→ **GOAL OF THE EXERCISE**: Transcribe the passage on the universal influenza immunization vote from "The committee had" to "aged 19-49 years.".

→ **PASSAGE TO READ**:
__________
ATLANTA — The Advisory Committee on Immunization Practices of the Centers for Disease Control and Prevention voted for universal immunization against influenza, starting with the 2010-2011 season.
Specifically, the committee voted to recommend influenza immunization for healthy people aged 19-49 years, the only group aged 6 months and older that had not been targeted in previous recommendations.
The committee had considered universal influenza immunization in previous years but had stopped short of endorsing it, said Dr. Anthony Fiore of the CDC's National Center for Immunization and Respiratory Diseases, Atlanta.
The 2009 pandemic influenza changed the picture.
About 90% of hospitalizations and deaths occurred in individuals younger than 65 years, many of them adults aged 19-49 years.
Moreover, adults aged 19-24 years had been among the targeted priority groups for the 2009-2010 monovalent H1N1 vaccine, he said.
__________
→ **GIVEN ENTRIES**:

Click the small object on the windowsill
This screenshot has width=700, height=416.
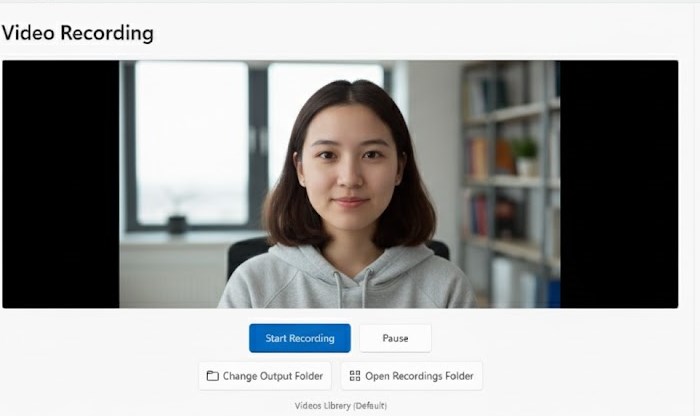(x=177, y=222)
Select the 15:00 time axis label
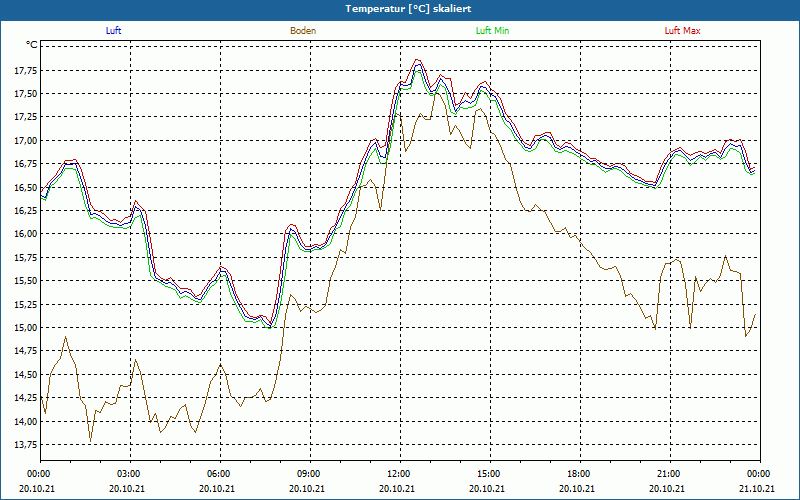 point(488,474)
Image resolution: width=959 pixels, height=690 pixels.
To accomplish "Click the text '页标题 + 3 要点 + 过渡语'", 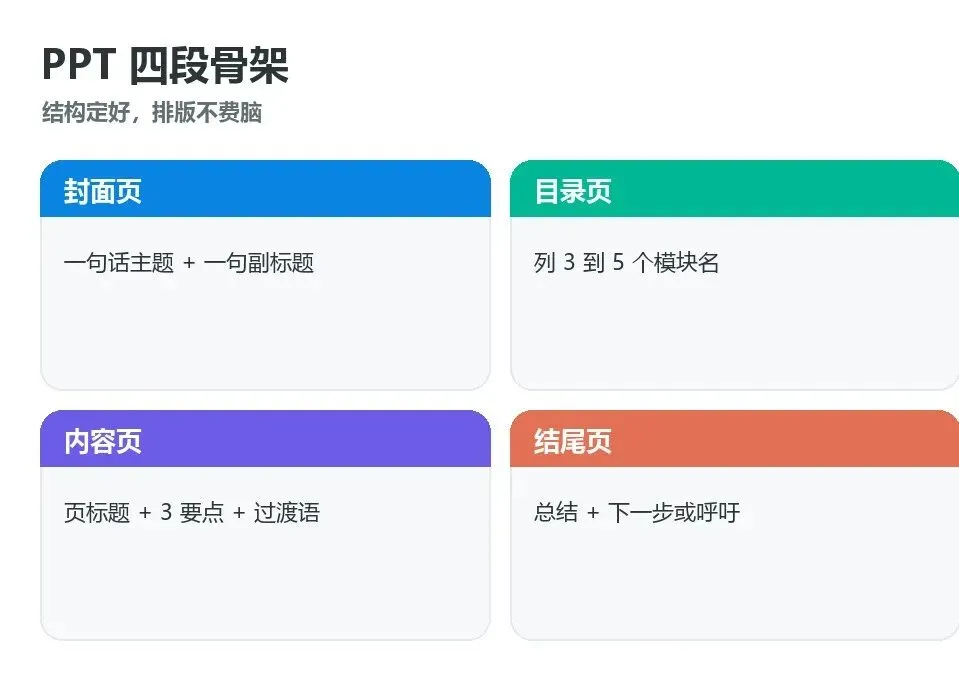I will click(192, 512).
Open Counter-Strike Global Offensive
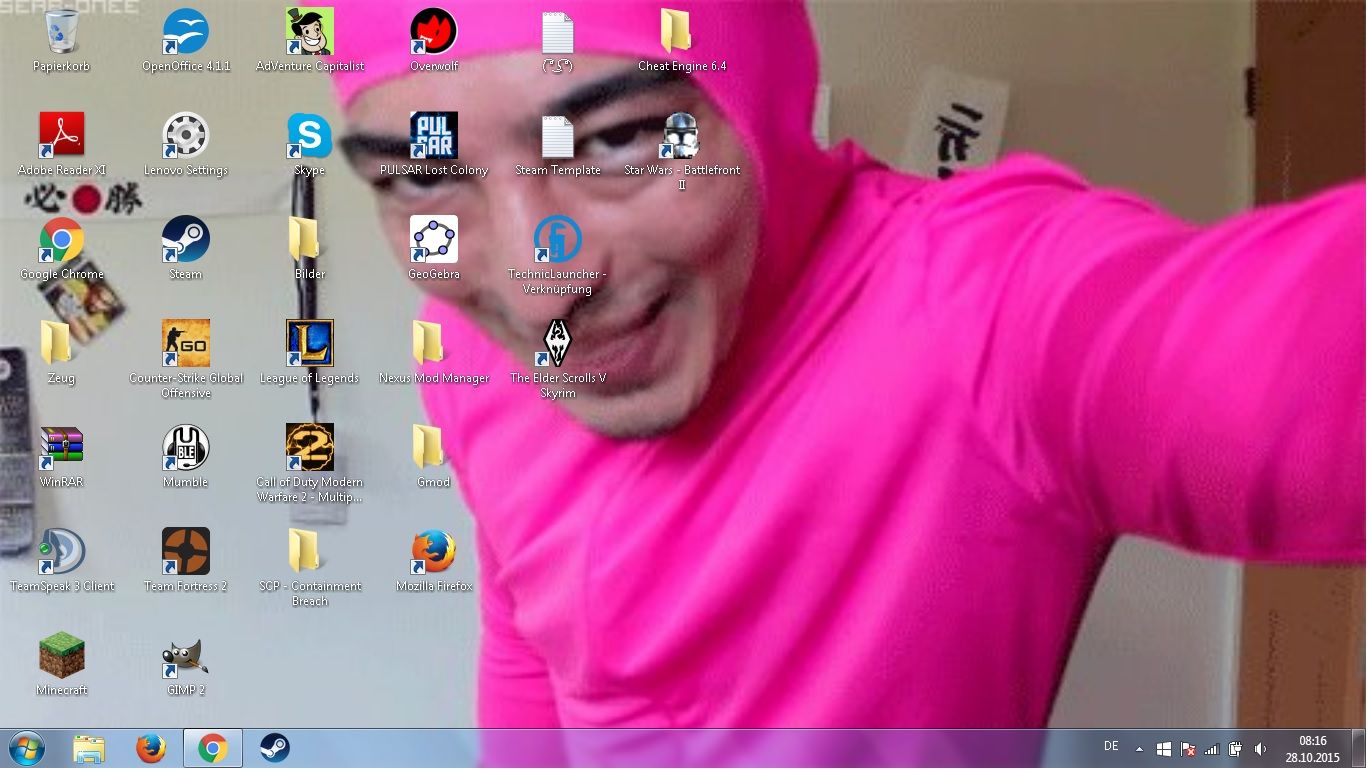 [x=185, y=345]
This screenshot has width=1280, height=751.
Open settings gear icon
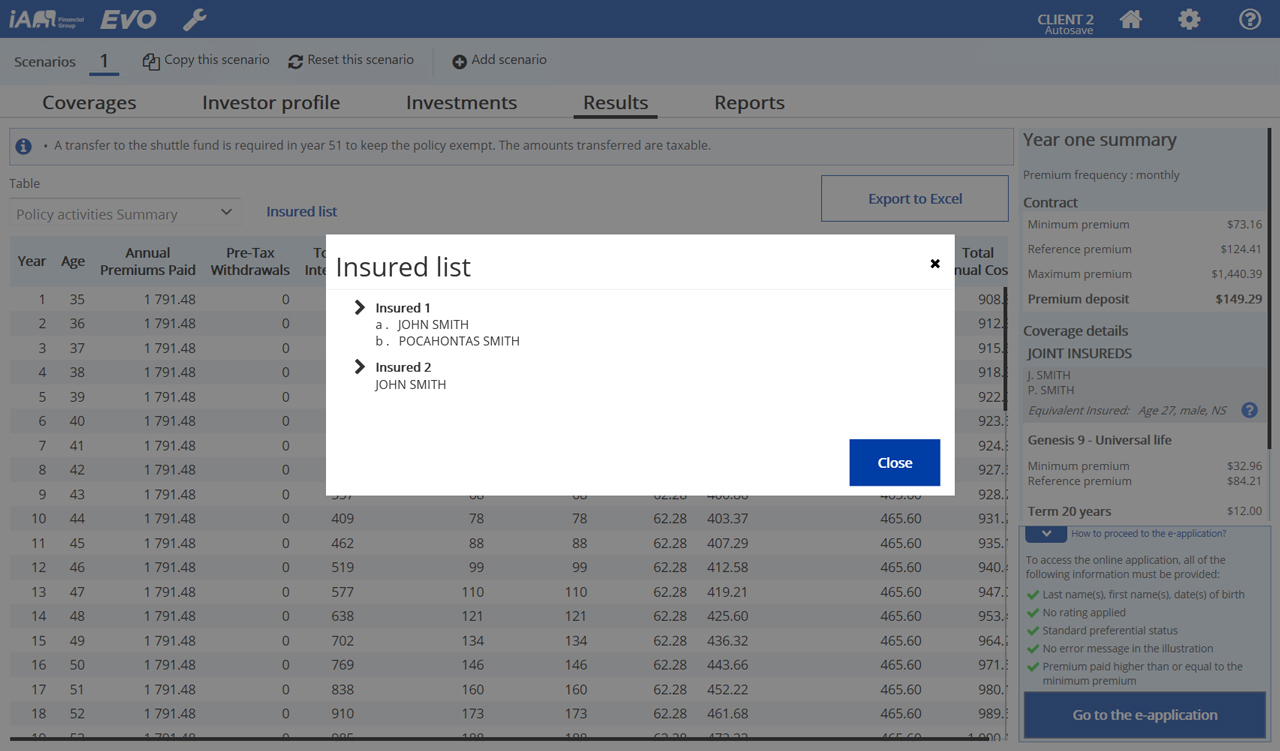(1189, 19)
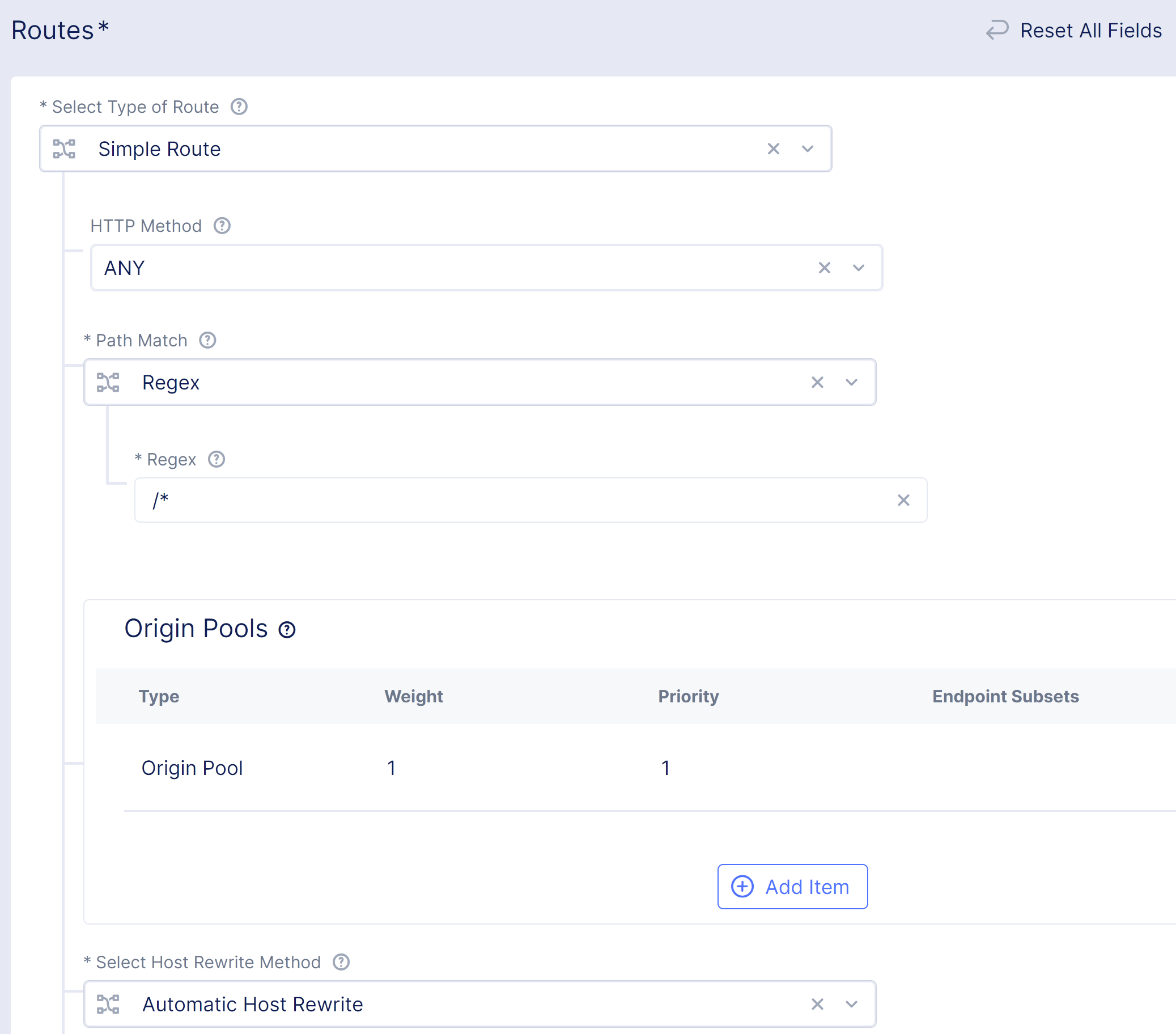The width and height of the screenshot is (1176, 1034).
Task: Open the HTTP Method dropdown
Action: click(859, 268)
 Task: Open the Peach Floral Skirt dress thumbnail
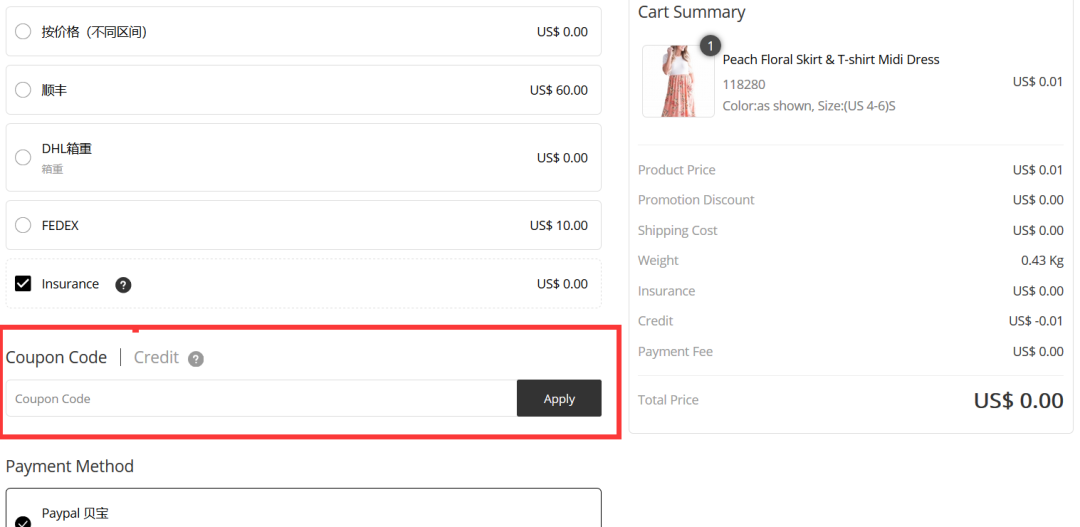678,81
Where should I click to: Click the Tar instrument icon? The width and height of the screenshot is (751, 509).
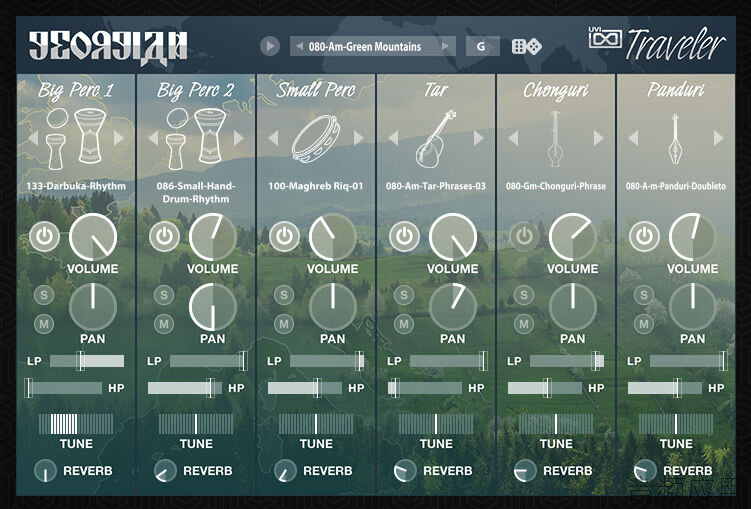click(x=436, y=139)
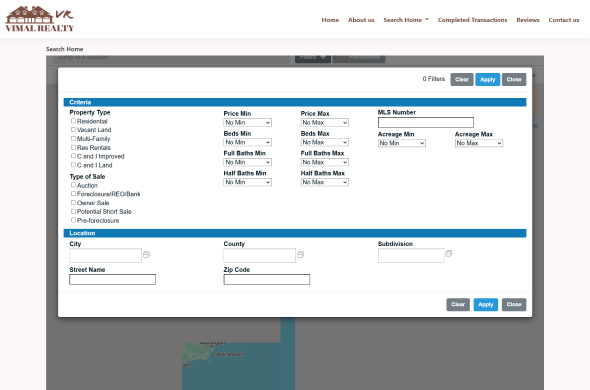Image resolution: width=590 pixels, height=390 pixels.
Task: Focus the MLS Number field
Action: coord(426,122)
__________
→ **FINISHED TASK**:
The committee had considered universal influenza immunization in previous years but had stopped short of endorsing it, said Dr. Anthony Fiore of the CDC's National Center for Immunization and Respiratory Diseases, Atlanta.
The 2009 pandemic influenza changed the picture.
About 90% of hospitalizations and deaths occurred in individuals younger than 65 years, many of them adults aged 19-49 years.